Double Down or Double Deaths

            “I feel great. I feel hopeful today, relieved — I hope this marks the beginning to the end of a very painful time in our history.”

            —Sandra Lindsay, Director of Critical Care Nursing at Long Island Jewish Medical Center, after becoming the first person in New York, possibly in the U.S., to be vaccinated against COVID-19, December 14, 2020

             “It was truly, truly a humbling moment to be able to do that… So, this is the light at the end of the tunnel, and we truly have to be patient in order to make this work we have to make sure that we continue on to follow the guidelines —socially distancing, wearing our mask, washing our hands, and not having large gatherings—following those guidelines along with the vaccine, we can defeat this. This is something that is giving us that huge light at the end of the tunnel. It’s still a long tunnel but again, it’s up to us to do our part to assist in stopping this pandemic. So with those things in place along with the vaccine, it’s a good prognosis for the future… Let science speak for itself.”

       —Dr. Michelle Chester, DNP, director of employee health services at Northwell Health, who injected Ms. Lindsay with the vaccine, interviewed on CNN December 15, 2020

            “This disease is real, it is serious and it is deadly. Wear the mask, socially distance, if not for yourself then for others who may lose a loved one to the disease.”

—Kim Miller of Carbondale, Illinois, in the obituary she wrote for her husband Scott

Dear Students,

Two milestones for our country yesterday: the first people outside of research trials to get a COVID-19 vaccine were inoculated; and we crossed the threshhold of 300,000 deaths from the virus, by far the most of any country in the world. The vaccine will eventually be everywhere, but that death toll is only in America.

The first photo shows Sandra Lindsay (quoted above) being vaccinated by Dr. Michelle Chester (also quoted above) and the second shows Ms. Lindsay applauding as she gets her bandaid. She was one of the very first and possibly the first person in the U.S. to receive any COVID-19 vaccine outside a research trial.
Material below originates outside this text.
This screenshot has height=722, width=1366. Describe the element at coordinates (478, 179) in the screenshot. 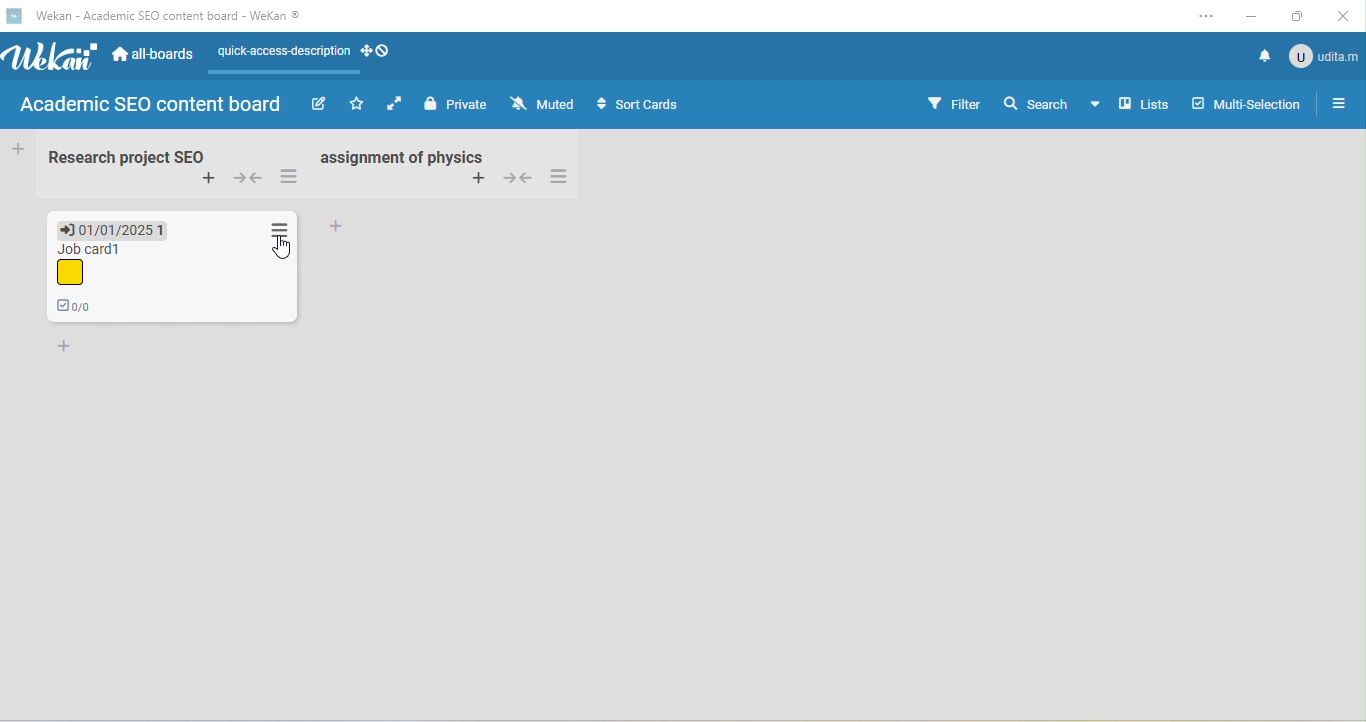

I see `add` at that location.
People are understandably excited about the vaccine. For a few days it seemed that all I saw when I turned on the news was freezer trucks leaving Pfizer vaccine factories and distribution centers. You would think they were carrying the secret of life, and in a way they were, for those few who will be vaccinated soon. By next week at this time, trucks will be rolling out with a second very effective mRNA vaccine, from Moderna.

But I couldn’t help think of a different kind of refrigerator truck, the portable morgues that are being brought in to hospitals and coroners’ offices all over the country—and not for the first time—to store the overflow of bodies of people killed by COVID-19. Hundreds of hospitals are at full capacity for those still alive, and a third of U.S. hospitals are almost out of ICU space.

Doctors agree that death rates will go up as health care workers are overwhelmed—they, not ICU beds, are the ultimate bottleneck of care—over the next two to three months. Remember that the small number of front-line heroes being vaccinated this week will not have full immunity until the third week of January. Even according to the Trump administration, always bragging about solving the problem, projects 20 million people will be vaccinated in December, and another 20-25 million in January. That’s the first dose; 3-4 weeks later, the second dose, and then a week more for full immunity.

There are 350 million people in the U.S. We add roughly 200,000 cases and more than 2000 deaths a day, with deaths lagging by about 3 weeks. You do the math. Vaccines will have no impact on the next 60 days’ deaths (adding 120,000) and little impact in the next 60 after that. Community spread will continue up to and beyond April 1st, when deaths are projected to pass 500,000, or 600,000 with relaxation of mandates.

But you know of course what can slow the spread right now, today? Masking, social distancing, avoiding gatherings, and proper hand washing. What are the chances that enough Americans will take these simple measures during the holiday season? Close to zero, even though they would save scores of thousands.

In the past nine months, Americans have chosen the worst kind of “social Darwinism” which is contrary to Darwin’s own beliefs. We have chosen to allow the virus to kill off certain groups of people we evidently consider expendable: the old, the sick, the obese, and people whose skin is not white. And now we are cheering and celebrating the deployment of vaccines that will not make a significant dent in community spread for months, and will not stop the U.S. epidemic until we have doubled the number of deaths.

The choice is clear, as it has been all along, except now we have the worst two months of the pandemic right in front of us. We can either double down on precautions or double down on deaths. Remember that young people will be among those killed. And a much larger number of people young today will live out their lives getting reminded every day of the permanent damage the virus did to their bodies.

Celebrate the vaccines, sure, but bear in mind that they will not make a real dent for a long time. Other preventive measures will make a great difference now.

Enjoy the holidays safely, so we can truly have a blowout celebration next year. I’ll see you in January, unfortunately still on Zoom.